With the man stripped down, the fire in the hearth blazing, and Edie hovering to be of assistance, Dacia went to work on the gut wound with a pair of tweezers. She tried not to look at his naked flesh, how absolutely perfect he was, muscular and powerful and formed like a marble statue.
Interestingly, he had a big stigmata on his left shoulder, a wolf’s head set within a five point shield in black ink, an unusual marking on a knight but clearly one with significance to him.
But she didn’t do anything more than simply glance at it.
She kept her focus on the wound and bit by bit, she plucked the debris out of it, which must have been agonizing for Cassius, but he simply lay there.
Not a sound came out of his mouth.
Dacia got a good look at the wound between washing it with wine and picking out the debris, and it didn’t seem to her that it had hit anything vital.

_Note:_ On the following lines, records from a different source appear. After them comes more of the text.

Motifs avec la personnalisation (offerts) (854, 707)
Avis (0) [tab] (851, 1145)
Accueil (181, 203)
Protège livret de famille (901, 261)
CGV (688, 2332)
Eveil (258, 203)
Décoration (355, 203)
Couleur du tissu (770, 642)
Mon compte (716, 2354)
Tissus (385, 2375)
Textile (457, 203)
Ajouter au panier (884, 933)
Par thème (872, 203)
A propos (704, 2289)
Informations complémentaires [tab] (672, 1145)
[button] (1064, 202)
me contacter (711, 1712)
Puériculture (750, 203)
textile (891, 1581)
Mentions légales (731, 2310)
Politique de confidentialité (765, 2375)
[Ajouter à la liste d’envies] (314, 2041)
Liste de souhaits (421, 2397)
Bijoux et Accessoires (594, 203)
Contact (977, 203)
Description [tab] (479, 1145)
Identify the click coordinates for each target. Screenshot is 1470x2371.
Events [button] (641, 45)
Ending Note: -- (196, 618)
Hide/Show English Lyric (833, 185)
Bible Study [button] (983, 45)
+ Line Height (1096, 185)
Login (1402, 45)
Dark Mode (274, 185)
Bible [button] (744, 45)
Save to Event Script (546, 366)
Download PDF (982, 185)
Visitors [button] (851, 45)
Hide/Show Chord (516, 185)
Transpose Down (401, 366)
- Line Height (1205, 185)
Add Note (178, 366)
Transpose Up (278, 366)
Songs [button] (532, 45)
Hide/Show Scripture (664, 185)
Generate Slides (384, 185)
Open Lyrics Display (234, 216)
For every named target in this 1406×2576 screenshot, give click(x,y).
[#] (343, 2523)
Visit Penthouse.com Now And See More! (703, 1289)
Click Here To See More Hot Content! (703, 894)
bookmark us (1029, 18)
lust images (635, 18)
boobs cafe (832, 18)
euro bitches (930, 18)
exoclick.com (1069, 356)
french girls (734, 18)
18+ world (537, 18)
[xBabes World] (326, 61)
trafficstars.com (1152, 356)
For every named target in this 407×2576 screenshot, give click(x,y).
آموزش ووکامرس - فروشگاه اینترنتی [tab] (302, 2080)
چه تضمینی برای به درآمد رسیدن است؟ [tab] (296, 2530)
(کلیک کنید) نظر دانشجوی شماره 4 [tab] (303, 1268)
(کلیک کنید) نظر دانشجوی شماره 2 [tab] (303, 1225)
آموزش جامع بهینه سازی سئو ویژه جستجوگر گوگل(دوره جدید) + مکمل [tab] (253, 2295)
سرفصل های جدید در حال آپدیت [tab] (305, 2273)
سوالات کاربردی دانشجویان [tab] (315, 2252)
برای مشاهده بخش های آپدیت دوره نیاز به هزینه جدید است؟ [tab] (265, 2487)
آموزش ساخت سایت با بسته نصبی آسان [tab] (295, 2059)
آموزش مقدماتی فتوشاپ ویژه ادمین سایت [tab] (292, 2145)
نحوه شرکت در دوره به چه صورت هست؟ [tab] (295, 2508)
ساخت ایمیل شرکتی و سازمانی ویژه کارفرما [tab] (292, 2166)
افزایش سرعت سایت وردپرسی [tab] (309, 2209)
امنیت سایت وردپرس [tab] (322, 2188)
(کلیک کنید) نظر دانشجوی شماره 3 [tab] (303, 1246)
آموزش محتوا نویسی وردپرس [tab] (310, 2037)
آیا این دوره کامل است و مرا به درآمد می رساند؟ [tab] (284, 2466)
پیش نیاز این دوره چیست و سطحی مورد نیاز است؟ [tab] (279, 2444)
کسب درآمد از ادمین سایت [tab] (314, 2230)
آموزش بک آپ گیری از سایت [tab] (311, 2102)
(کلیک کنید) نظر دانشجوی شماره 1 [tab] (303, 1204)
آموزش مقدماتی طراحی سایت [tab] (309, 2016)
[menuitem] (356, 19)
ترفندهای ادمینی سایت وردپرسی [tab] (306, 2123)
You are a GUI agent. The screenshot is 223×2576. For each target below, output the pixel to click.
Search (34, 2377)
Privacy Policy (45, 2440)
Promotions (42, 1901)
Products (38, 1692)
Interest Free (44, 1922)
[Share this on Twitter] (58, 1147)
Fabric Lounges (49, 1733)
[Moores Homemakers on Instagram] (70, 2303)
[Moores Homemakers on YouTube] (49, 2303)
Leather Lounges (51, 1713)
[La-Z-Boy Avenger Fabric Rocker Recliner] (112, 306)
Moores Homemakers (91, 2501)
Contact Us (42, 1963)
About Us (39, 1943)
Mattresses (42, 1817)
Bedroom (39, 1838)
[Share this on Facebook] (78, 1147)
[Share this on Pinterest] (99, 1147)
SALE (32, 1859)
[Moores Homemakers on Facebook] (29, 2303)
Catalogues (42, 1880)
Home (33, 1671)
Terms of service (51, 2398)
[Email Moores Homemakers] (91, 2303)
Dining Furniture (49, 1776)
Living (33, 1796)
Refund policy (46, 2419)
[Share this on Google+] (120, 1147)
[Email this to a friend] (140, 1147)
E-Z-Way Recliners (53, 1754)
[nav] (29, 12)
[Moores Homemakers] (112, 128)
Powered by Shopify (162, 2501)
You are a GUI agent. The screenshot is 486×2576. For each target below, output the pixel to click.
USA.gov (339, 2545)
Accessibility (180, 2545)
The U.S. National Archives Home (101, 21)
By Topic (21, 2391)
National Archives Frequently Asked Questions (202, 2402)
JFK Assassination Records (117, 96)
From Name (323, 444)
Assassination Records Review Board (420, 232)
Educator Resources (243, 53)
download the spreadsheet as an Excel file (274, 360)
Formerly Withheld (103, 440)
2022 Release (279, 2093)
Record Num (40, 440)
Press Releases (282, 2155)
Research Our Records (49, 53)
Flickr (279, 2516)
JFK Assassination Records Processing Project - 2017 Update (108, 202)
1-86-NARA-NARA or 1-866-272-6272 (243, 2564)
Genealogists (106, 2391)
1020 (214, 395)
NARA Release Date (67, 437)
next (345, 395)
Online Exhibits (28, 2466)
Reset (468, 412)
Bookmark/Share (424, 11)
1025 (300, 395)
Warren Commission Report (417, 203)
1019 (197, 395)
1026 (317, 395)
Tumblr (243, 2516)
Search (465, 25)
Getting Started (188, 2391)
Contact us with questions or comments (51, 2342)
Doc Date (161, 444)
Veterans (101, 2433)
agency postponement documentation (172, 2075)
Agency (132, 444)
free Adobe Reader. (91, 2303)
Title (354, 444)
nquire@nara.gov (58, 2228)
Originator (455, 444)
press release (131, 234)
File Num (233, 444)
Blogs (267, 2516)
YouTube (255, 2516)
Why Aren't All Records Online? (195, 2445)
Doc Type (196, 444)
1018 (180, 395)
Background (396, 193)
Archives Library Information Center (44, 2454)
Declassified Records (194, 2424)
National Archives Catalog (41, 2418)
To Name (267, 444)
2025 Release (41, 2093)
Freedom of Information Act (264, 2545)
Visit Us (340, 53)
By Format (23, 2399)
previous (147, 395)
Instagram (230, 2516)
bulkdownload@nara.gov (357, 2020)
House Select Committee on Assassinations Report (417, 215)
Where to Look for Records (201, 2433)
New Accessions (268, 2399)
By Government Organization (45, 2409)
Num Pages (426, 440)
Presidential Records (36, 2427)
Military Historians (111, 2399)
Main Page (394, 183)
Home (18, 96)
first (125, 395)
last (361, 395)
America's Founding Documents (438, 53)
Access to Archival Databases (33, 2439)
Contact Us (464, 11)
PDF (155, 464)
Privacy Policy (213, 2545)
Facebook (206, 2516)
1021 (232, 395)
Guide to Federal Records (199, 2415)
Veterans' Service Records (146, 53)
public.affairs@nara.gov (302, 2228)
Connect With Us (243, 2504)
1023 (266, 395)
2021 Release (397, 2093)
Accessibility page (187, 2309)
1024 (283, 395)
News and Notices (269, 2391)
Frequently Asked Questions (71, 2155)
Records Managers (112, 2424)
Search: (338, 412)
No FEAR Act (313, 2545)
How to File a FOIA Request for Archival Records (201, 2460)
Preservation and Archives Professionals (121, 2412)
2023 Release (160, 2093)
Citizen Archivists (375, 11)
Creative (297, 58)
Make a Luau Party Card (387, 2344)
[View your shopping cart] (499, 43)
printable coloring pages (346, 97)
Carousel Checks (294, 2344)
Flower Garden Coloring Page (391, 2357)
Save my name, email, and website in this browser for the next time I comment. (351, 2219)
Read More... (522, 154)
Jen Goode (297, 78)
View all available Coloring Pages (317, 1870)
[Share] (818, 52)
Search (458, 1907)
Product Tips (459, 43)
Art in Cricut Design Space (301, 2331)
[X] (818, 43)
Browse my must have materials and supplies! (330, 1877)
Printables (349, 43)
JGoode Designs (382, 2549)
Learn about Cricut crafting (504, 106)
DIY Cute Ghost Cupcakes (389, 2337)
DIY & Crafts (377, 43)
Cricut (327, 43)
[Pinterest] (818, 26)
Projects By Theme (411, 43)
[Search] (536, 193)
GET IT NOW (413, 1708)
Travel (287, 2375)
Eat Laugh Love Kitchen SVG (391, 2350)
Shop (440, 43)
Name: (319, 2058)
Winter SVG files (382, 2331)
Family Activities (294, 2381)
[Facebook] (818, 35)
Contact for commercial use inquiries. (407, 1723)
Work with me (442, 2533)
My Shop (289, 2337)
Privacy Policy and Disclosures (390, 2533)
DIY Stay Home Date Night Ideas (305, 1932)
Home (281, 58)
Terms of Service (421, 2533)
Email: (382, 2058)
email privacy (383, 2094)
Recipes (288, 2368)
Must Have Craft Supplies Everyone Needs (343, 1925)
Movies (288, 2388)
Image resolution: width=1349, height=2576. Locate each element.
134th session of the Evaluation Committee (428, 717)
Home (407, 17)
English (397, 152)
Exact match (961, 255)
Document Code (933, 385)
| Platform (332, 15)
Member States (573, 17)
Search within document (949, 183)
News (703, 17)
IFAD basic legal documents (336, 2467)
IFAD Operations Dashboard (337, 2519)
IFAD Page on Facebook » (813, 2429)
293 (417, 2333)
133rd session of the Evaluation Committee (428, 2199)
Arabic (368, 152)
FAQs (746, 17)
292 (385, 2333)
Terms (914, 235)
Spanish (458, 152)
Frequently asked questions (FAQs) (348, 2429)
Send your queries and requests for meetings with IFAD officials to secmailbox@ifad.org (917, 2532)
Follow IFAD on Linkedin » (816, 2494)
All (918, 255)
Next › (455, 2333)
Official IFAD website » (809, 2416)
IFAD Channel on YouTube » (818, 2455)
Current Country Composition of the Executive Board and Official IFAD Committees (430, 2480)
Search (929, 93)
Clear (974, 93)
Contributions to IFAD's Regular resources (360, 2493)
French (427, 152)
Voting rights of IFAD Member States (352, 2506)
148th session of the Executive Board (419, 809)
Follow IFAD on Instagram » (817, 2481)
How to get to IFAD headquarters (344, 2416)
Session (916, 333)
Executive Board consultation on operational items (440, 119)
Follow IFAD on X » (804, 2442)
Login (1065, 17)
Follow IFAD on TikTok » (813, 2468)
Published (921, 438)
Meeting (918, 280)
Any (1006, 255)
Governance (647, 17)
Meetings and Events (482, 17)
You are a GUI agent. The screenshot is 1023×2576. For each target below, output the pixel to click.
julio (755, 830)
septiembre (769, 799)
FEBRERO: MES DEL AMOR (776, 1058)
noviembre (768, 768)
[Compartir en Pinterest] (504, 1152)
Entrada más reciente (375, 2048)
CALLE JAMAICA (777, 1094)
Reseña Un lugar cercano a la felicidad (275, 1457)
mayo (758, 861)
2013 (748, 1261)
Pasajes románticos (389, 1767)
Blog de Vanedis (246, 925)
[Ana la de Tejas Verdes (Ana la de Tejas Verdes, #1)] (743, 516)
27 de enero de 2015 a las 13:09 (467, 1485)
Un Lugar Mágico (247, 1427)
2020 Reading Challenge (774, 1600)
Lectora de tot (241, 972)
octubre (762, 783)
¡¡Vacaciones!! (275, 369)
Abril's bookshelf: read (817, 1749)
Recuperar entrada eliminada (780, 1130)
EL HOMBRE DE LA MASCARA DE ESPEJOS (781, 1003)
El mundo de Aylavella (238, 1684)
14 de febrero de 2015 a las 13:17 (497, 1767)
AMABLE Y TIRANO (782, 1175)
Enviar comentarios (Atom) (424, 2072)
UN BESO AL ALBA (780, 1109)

It had passed through skin and fat and muscle, embedding itself about three inches into the side of his torso.
It was a miracle it hadn’t done more damage.
Even so, it still took Dacia a couple of hours to remove every particle she could find and when she was certain there was no more, she stitched him up with her careful, tight stitches and applied a wine-soaked chamomile poultice to keep any swelling at bay.
As Edie bandaged up the wound with more clean linen, she moved to the shoulder wound.